An ordinary skilled artisan would have a reasonable expectation of success in light of the teachings of High et al, Ambrose, Kim et al, Furrer et al, Davies et al, Michaelson et al and Deverman et al; coupled with a high level of skill of an ordinary skilled artisan in the relevant art.
The modified method resulting from the combined teachings of High et al, Ambrose, Kim et al, Furrer et al, Davies et al, Michaelson et al and Deverman et al as set forth above is indistinguishable and encompassed by the presently claimed method.
Therefore, the claimed invention as a whole was prima facie obvious in the absence of evidence to the contrary.
Claim 36 is rejected under 35 U.S.C. 103 as being unpatentable over High et al (US 2003/0130221) in view of Ambrose (Gerontology 63:393-400, June 01, 2017; IDS), Kim et al (Curr Opin Gastroenterol. 31:184-191, 2015; IDS), Furrer et al (PNAS 108:2945-2950, 2011; IDS), Davies et al (British Journal of Cancer 82:1004-1008, 2000), Michaelson et al (WO 2016/092453; IDS) and Deverman et al (US 2017/0166926) as applied to claims 1-3, 11, 28-30 and 34-35 above, and further in view of Gu et al (Digestion 88:235-242, 2013) for the same reasons already set forth in the Office action dated 06/09/2025 (pages 10-11). The same rejection is restated below.
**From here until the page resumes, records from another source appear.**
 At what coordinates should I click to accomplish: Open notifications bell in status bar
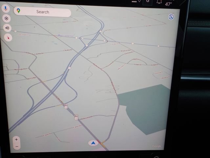pyautogui.click(x=159, y=2)
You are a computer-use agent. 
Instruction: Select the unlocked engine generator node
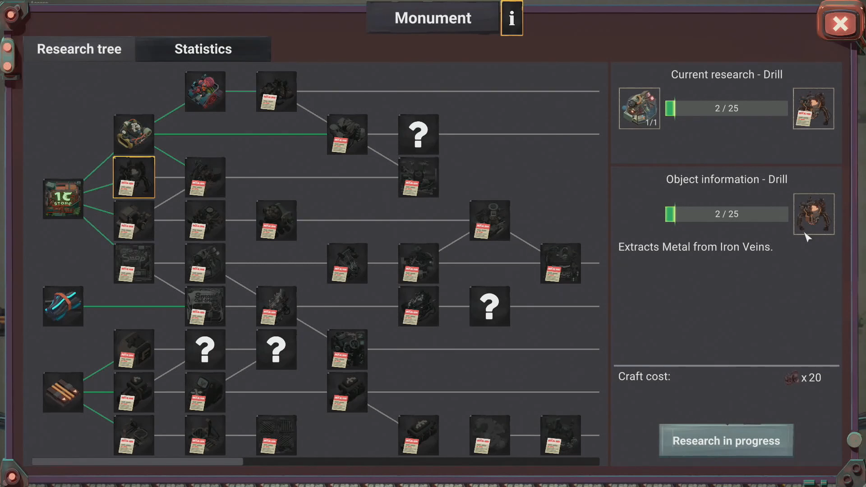pyautogui.click(x=134, y=134)
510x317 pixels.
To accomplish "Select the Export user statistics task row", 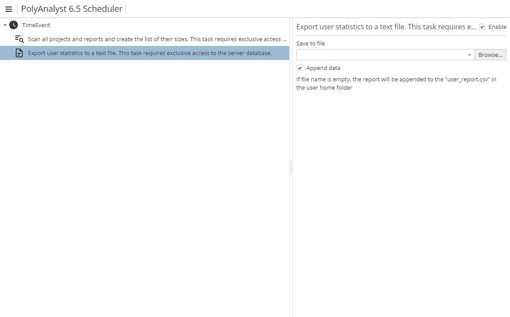I will tap(150, 53).
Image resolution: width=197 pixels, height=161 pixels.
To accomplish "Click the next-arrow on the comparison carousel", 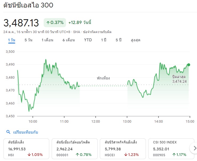I will (x=194, y=148).
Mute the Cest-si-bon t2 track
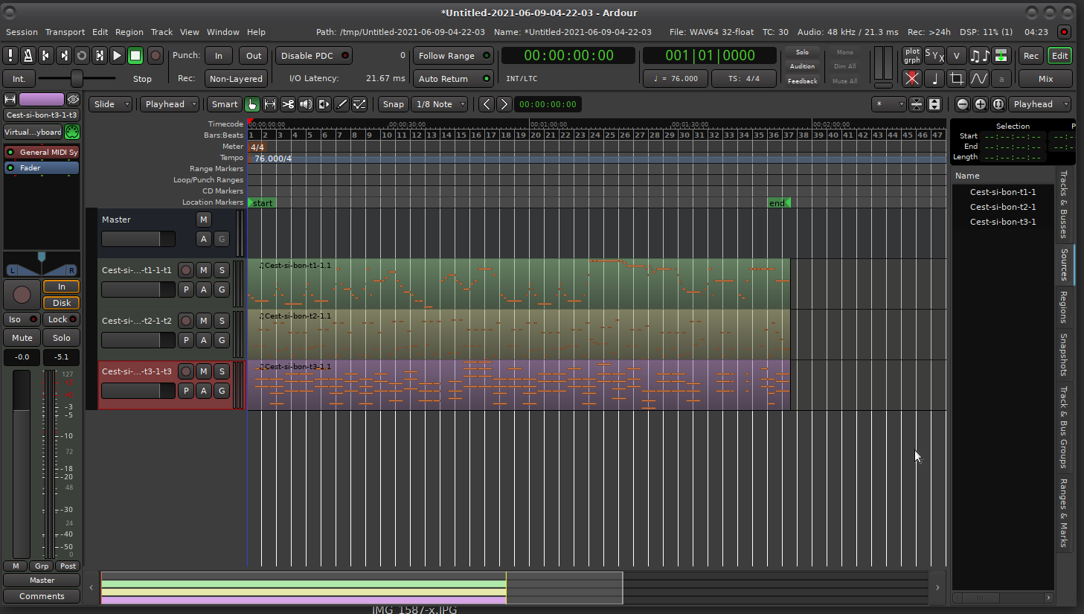The height and width of the screenshot is (614, 1084). pyautogui.click(x=203, y=321)
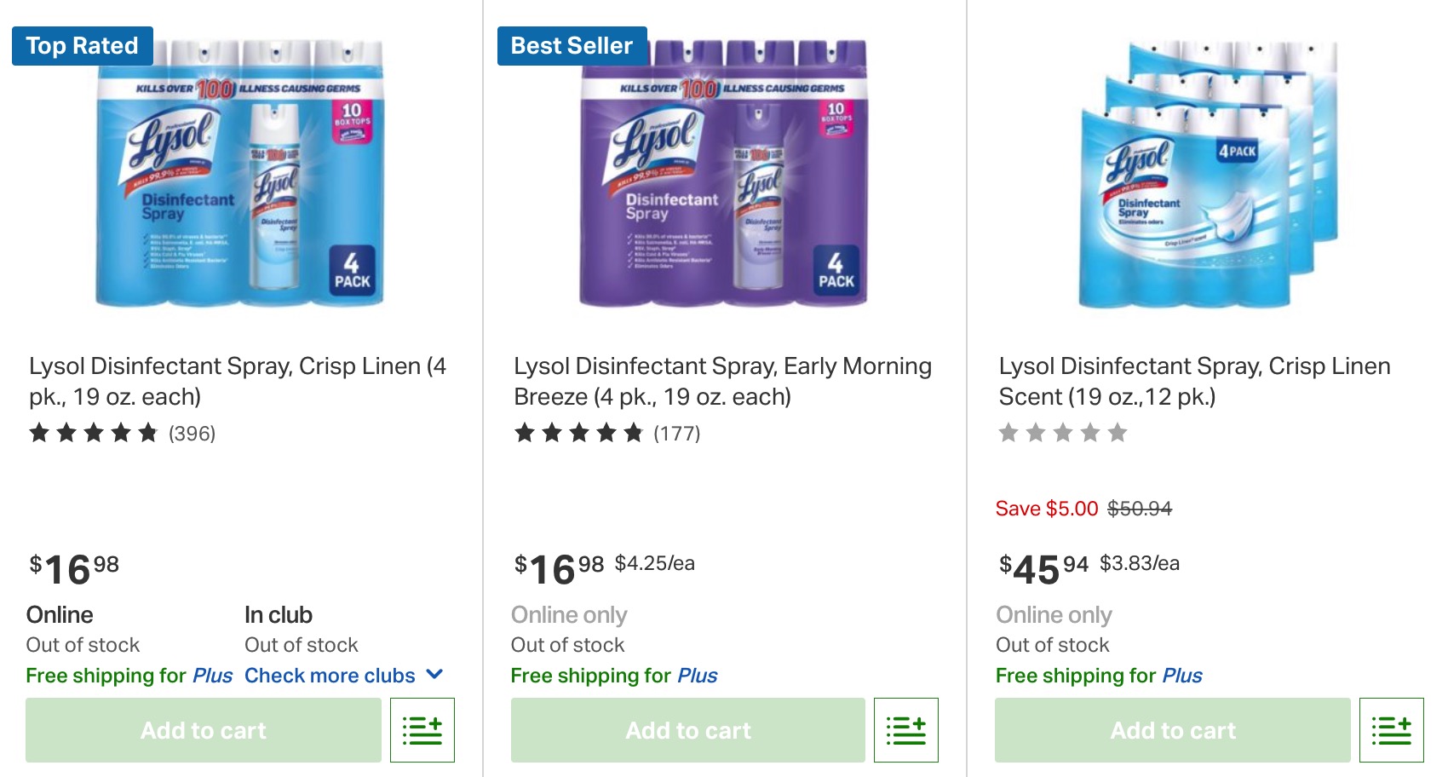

The combined teachings of High et al, Ambrose, Kim et al, Furrer et al, Davies et al, Michaelson et al and Deverman et al were presented above. However, none of the cited references teach or suggest specifically a method for treating an age-related hepatosteatosis.
Before the effective filing date of the present application (04/12/2018), Gu et al already taught that VEGF improves liver regeneration and survival after 90% hepatectomy in a rat model of diet-induced Steatosis (see at least abstract). They found that seven-day survival after subtotal hepatectomy (SH) in rats with diet-induced steatosis was significantly decreased in the FLD group (Male Wistar rats fed with fatty liver-induced diet) compared to controls (fed with normal diet), and in FLD animals treatment of VEGF increased 7-day survival to 90%.
Accordingly, it would have been obvious for an ordinary skilled artisan to further modify the combined teachings of Ambrose, Kim et al, Furrer et al, Davies et al, Michaelson et al and Deverman et al by also treating a subject with an age-related steatosis, in light of the teachings of Gu et al as presented above.
An ordinary skilled artisan would have been motivated to further carry out the above modification because Gu et al already taught successfully that VEGF improves liver regeneration and survival after 90% hepatectomy in a rat model of diet-induced Steatosis, let alone a subject with an age-related hepatosteatosis.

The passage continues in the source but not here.